В "парадигме лука" пустота не кладбище, а родник смыслов. Это - космический ноль, вокруг которого наращивается бытие. Являющаяся сразу всем и ничем, пустота - средоточие мира. Мир вообще возможен только потому, что внутри него - пустота: она структурирует бытие, дает форму вещам и позволяет им функционировать. Это та "творческая пустота", на которую опирается даосский канон: три десятка спиц сходятся в одной втулке, от пустоты ее зависит применение колеса. Формуя глину, делают сосуд, от пустоты его зависит его применение. Прорубая двери и окна, строят дом, от пустоты их зависит использование дома. Ибо выгода зависит от наличия, а применение - от пустоты.
Эта, казалось бы, экзотическая ссылка отнюдь не случайна. В "парадигме лука" много близкого даосским мотивам. Так, в центральном монологе Сталкера у Тарковского цитируется 76-й параграф "Книги пути и благодати" Лао-Цзы:
"Когда человек родится, он слаб и гибок, когда умирает, он крепок и черств. Когда дерево растет, оно нежно и гибко, а когда оно сухо и жестко, оно умирает. Черствость и сила - спутники смерти, гибкость и слабость выражают свежесть бытия";
Эта проповедь слабости противостоит волевому импульсу, столь важному в "парадигме капусты". Если путь к сакральному ядру разрушает внешние, "неистинные" слои бытия, то заповедь юродивого, блаженного Сталкера у Тарковского вполне даосская - это смиренное недеяние. Ему, безусловно, чужда мысль разрушить старый мир ради нового, потому что новый мир сам рождается или вырастает из старого. Надо только не мешать ему расти.

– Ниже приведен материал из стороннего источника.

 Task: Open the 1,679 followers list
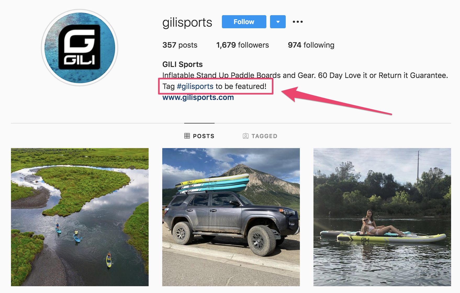coord(243,45)
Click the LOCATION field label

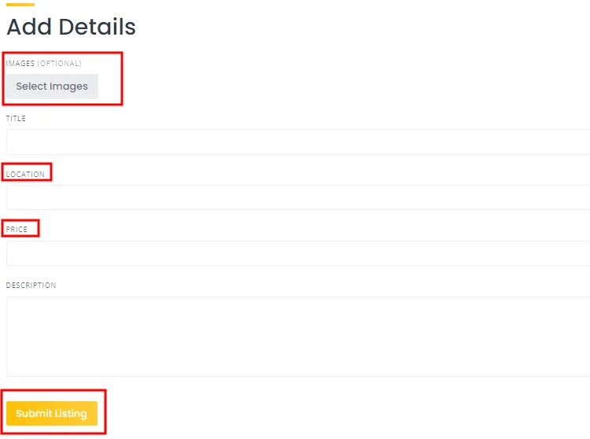click(x=26, y=174)
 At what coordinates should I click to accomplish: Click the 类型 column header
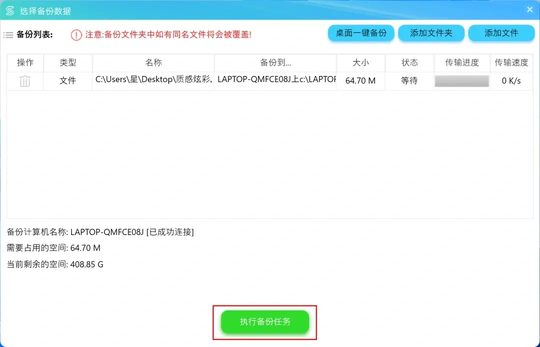pyautogui.click(x=68, y=63)
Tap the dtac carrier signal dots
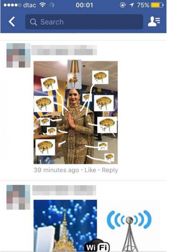169x252 pixels. (x=12, y=5)
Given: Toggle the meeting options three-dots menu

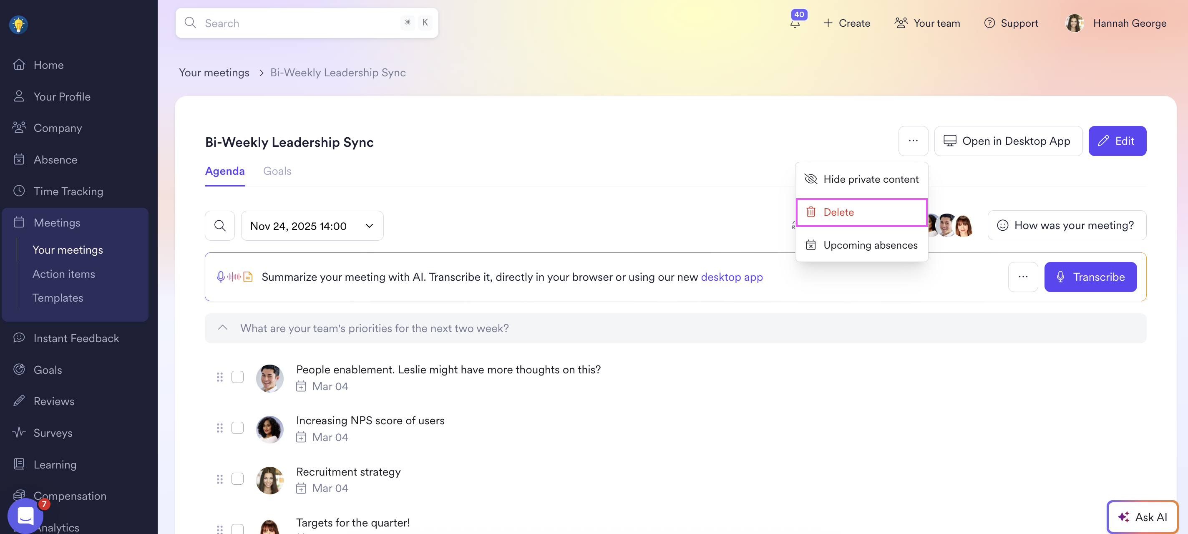Looking at the screenshot, I should [913, 141].
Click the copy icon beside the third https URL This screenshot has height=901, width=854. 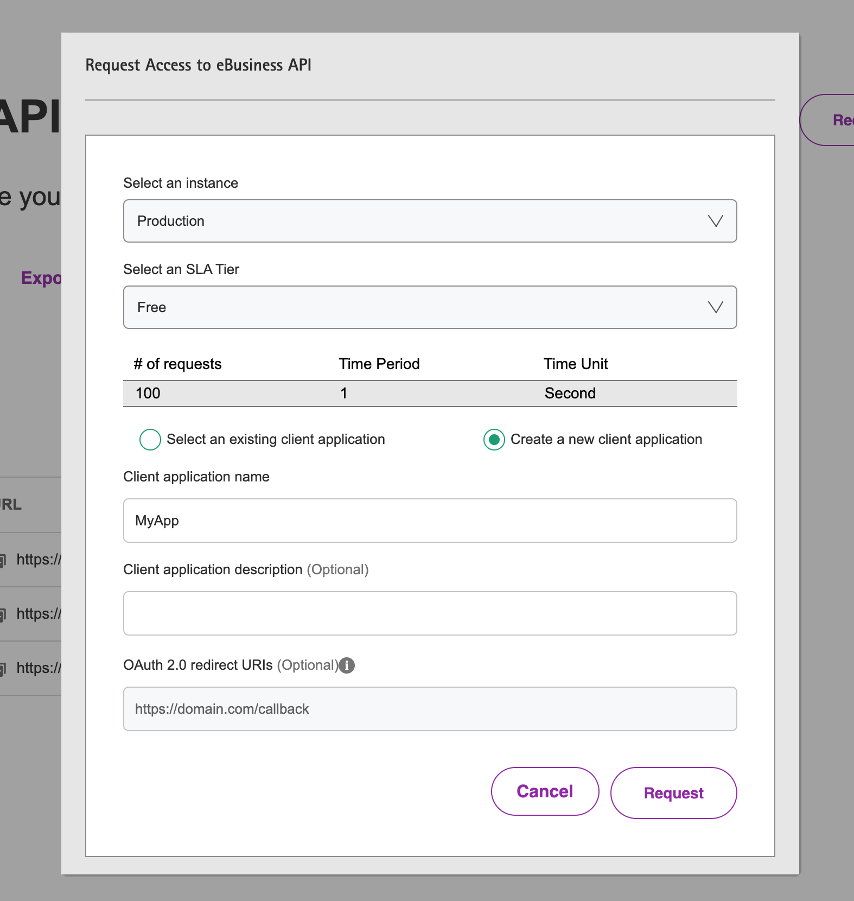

Если в "парадигме капусты" хаос снаружи, а порядок внутри, то в "парадигме лука" хаос - зерно мира, это "творящая пустота" Пригожина, из которой растет космос. Поэтому движение тут не центростремительное, а центробежное, направленное вовне: смыслы не открываются, а выращиваются. Для Тарковского ценность слабости - в том, что она признак роста и спутник перемен. В "парадигме лука" незащищенность, уязвимость, даже убогость - исходная точка, необходимое условие, резерв роста.

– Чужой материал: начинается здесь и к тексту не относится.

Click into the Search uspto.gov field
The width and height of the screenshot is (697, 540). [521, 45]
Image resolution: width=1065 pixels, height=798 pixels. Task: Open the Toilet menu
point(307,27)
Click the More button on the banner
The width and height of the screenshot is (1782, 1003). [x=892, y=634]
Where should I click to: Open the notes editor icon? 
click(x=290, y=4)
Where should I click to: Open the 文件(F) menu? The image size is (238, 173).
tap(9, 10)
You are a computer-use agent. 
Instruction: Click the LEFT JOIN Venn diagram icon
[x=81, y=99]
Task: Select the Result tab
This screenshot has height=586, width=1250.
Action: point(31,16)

На этой основе возникла целая плеяда "смиренных" писателей, чьим патриархом по праву может считаться Венедикт Ерофеев. Его "слабость" - ангелическое пьянство Венички - залог трансформации мира. В поэме "Москва- Петушки" алкоголь выполняет функцию "генератора непредсказуемости". Опьянение - способ вырваться на свободу, стать - буквально - не от мира сего. (Вновь любопытная параллель с даосскими текстами:
"Пьяный при падении с повозки, даже очень резком, не разобьется до смерти. Кости и сочленения у него такие же, как и у других людей, а повреждения иные, ибо душа у него целостная. Сел в повозку неосознанно и упал неосознанно".)

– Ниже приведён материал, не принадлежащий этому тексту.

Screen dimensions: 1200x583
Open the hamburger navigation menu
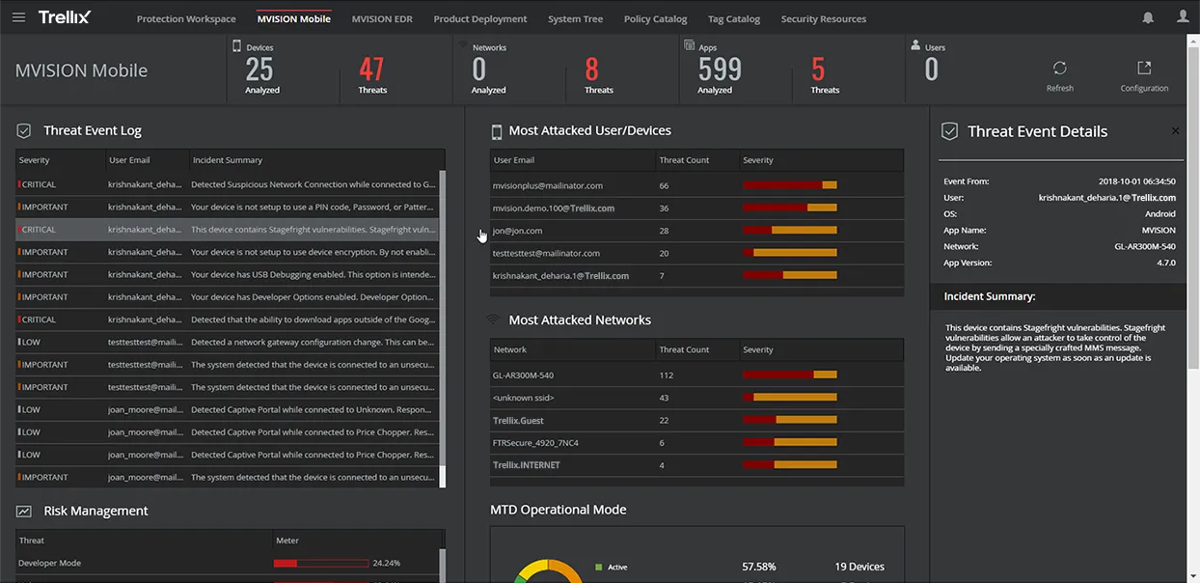coord(19,17)
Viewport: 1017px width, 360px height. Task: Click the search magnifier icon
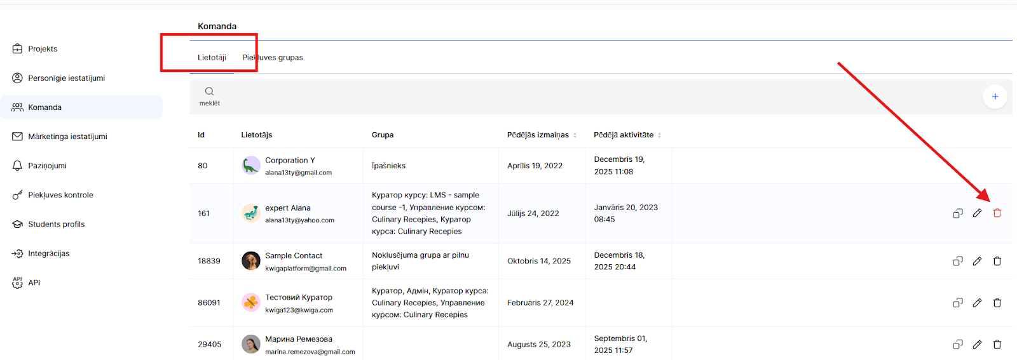[209, 91]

Водка в поэме Ерофеева - повивальная бабка новой реальности, переживающей в душе героя родовые муки. Каждый глоток омолаживает "черствые", окостеневшие структуры мира, возвращая его к неоднозначности, протеичности, аморфности того беременного смыслами хаоса, где вещи и явления существуют лишь в потенции.
Главное в поэме - бесконечный поток истинно вольной речи, освобожденной от логики, от причинно-следственных связей, от ответственности за смысл. Веничка вызывает из небытия случайные, как непредсказуемая икота, совпадения: все здесь рифмуется со всем - молитвы с газетными заголовками, имена алкашей с фамилиями писателей, стихотворные цитаты с матерной бранью. В поэме нет ни одного слова, сказанного в простоте. В каждой строчке кипит и роится зачатая водкой небывалая словесная материя. Пьяный герой с головой погружается в эту речевую протоплазму, дурашливо признаваясь читателю: "Мне как феномену присущ самовозрастающий логос".
Логос, то есть цельное знание, включающее в себя анализ и интуицию, разум и чувство, "самовозрастает" у Венички потому, что он сеет слова, из которых, как из зерна, произрастают смыслы. Он только сеятель, собирать жатву - читателям, которые "реализуют" в акте чтения существующую в потенциальном поле поэму.